## WORK TO BE COMPLETED
Return, word for word, the stretch of the S7V8F3 regulator thread below that begins at the words "Adding an extra" and ends after the words "(Vbat × Ibat)".

## TEXT PROVIDED
--- START ---

Need help understanding S7V8F3

Hello,

Background:
I am attempting to battery power an atmega328p with a PIR and RFM69 radio and I am wondering if using the step up/down regulator S7V8F3 makes sense. I am going to put the controller and radio sleep and wake them periodically or when the PIR registers motion.

I am trying to understand if you gain more overall battery usage with say, 3 standard AA batteries and the S7V8F3 or powering directly from AA batteries with no regulator.

From how I read the specs and understand how this works, the max quiescent current of the S7V8F3 is less than .1mA even with the regulator always on and without the SHDN pin driven low, correct? If that’s the case its seems the extra 1700 or so mAH plus being able to go down in voltage would net a significant amount of extended battery life.

Thanks

It is not totally clear exactly what you are asking and I am not sure how you calculated your 1700mAH figure. Could you explain where it came from?

It sounds like you want to use the S7V8F3 regulator in your system to be able to turn off power to your microcontroller and/or radio while you wait for your PIR sensor to detect. If that is the case, using the regulator will likely extend the life of your battery, since those parts will not be drawing current most of the time.

If instead you are just asking if powering all three components from that regulator will let you get more energy out of your battery, that is a little trickier. The regulator might allow you to discharge the batteries to a lower voltage and get more energy out of them; however, that might not actually get you a significant increase in battery life because of the shape of the batteries’ discharge curve, and the regulator introducing its own additional losses.

-Claire

That helps. I think I see why my post is confusing. I think I was incorrect in thinking that by having three AA batteries in total as opposed to just two AA batteries I would gain more mAH (1700mAH being the assumption assuming a single AA battery is 1700mAH). After reading some more that does not seem like that is the case? Adding an additional AA battery will net a higher voltage but not provide me the additional capacity of another battery, correct? I don’t need the extra voltage from the third battery for my project, as it only requires 3.3v to power all devices.

Your last paragraph is what I was originally asking. I understand the regulator will add its own additional losses but under my original flawed thinking, any regulator inefficiencies would perhaps be outweighed significantly by the capacity from an additional AA battery (does not seem things work that way).

I was planning on just powering all three components from the regulator and using a sleep library to put the micro controller and radio to sleep while not in use. Given all this, it appears the regulator may not actually net any additional battery life. I suppose an advantage to using it would be a more consistent voltage.

I understand how to measure current draw of a component such as a sensor with a multi meter but how do I measure the additional current draw of the regulator itself, both under load and quiescent current, so I can see what the additional losses of using it will be? If I can measure that, I can try a few different types out and see what works best.

Thanks for the help and sorry for the confusion.

Batteries in series don’t increase amp hours, but you do get more watt hours.

Adding an extra AA cell will not increase the mAh of your battery pack, but it will increase Wh (the total energy available from the supply). By adding a switching regulator that lowers the voltage, you will also lower the current drawn from the battery pack, so you will get an increase in battery life with 3 cells compared to using 2 cells.

It is not really practical to measure the current drawn by just the regulator. Instead, we generally characterize the overall efficiency of our regulators at different operating points, and that information can be found in the graphs on the product page. Using the efficiency and an estimate of the current draw of your system you can calculate the current that would be drawn from the batteries if you use a regulator with the following efficiency equation:

eff = (Vreg × Isys) / (Vbat × Ibat)

Then you can calculate the time the batteries will last in both the regulator and batteries only setups by dividing the capacity (mAh) by the current drawn from the batteries.

-Claire

Ok, perfect. That equation helped so much, thanks!

--- END ---

## EXTRACTED MATERIAL

--- START ---

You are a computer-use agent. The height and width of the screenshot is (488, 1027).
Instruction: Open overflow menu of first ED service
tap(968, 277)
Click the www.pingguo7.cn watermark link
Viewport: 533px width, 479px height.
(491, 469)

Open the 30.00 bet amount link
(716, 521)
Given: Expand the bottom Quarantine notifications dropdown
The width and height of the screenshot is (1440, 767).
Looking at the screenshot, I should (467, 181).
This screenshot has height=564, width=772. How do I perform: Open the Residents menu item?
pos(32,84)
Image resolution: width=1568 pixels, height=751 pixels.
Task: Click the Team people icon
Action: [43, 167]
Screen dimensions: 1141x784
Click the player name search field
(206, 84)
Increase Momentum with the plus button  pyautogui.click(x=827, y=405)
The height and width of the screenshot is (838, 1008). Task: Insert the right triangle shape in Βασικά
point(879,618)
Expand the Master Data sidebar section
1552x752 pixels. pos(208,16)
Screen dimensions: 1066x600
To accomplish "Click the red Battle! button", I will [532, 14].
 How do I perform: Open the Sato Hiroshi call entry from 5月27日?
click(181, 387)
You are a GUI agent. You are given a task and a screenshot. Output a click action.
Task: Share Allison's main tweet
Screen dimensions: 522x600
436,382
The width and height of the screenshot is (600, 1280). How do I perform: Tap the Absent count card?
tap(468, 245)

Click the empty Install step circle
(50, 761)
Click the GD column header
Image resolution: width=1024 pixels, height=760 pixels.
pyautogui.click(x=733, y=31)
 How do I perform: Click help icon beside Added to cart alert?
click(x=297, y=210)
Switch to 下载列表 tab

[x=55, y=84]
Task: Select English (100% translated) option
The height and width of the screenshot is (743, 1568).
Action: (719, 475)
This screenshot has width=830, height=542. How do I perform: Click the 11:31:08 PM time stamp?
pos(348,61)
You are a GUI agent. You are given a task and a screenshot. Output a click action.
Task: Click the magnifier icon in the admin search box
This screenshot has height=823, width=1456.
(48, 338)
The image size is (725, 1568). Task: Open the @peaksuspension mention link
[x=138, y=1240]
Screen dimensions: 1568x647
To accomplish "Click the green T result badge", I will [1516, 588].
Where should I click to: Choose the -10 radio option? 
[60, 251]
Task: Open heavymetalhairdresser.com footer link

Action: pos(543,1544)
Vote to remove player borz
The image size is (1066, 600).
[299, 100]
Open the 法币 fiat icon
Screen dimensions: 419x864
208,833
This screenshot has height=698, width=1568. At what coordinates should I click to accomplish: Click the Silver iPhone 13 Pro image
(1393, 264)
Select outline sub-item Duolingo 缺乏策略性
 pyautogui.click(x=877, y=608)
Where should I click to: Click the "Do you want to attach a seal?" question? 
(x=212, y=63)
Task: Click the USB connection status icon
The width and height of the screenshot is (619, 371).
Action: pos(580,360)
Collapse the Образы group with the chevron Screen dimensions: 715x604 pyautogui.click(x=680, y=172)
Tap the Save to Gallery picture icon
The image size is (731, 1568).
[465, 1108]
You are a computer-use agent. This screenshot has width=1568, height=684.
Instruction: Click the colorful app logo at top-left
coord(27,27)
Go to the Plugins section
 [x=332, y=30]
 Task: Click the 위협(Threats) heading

--- END ---

## TASK ANSWER
Adding an extra AA cell will not increase the mAh of your battery pack, but it will increase Wh (the total energy available from the supply). By adding a switching regulator that lowers the voltage, you will also lower the current drawn from the battery pack, so you will get an increase in battery life with 3 cells compared to using 2 cells.

It is not really practical to measure the current drawn by just the regulator. Instead, we generally characterize the overall efficiency of our regulators at different operating points, and that information can be found in the graphs on the product page. Using the efficiency and an estimate of the current draw of your system you can calculate the current that would be drawn from the batteries if you use a regulator with the following efficiency equation:

eff = (Vreg × Isys) / (Vbat × Ibat)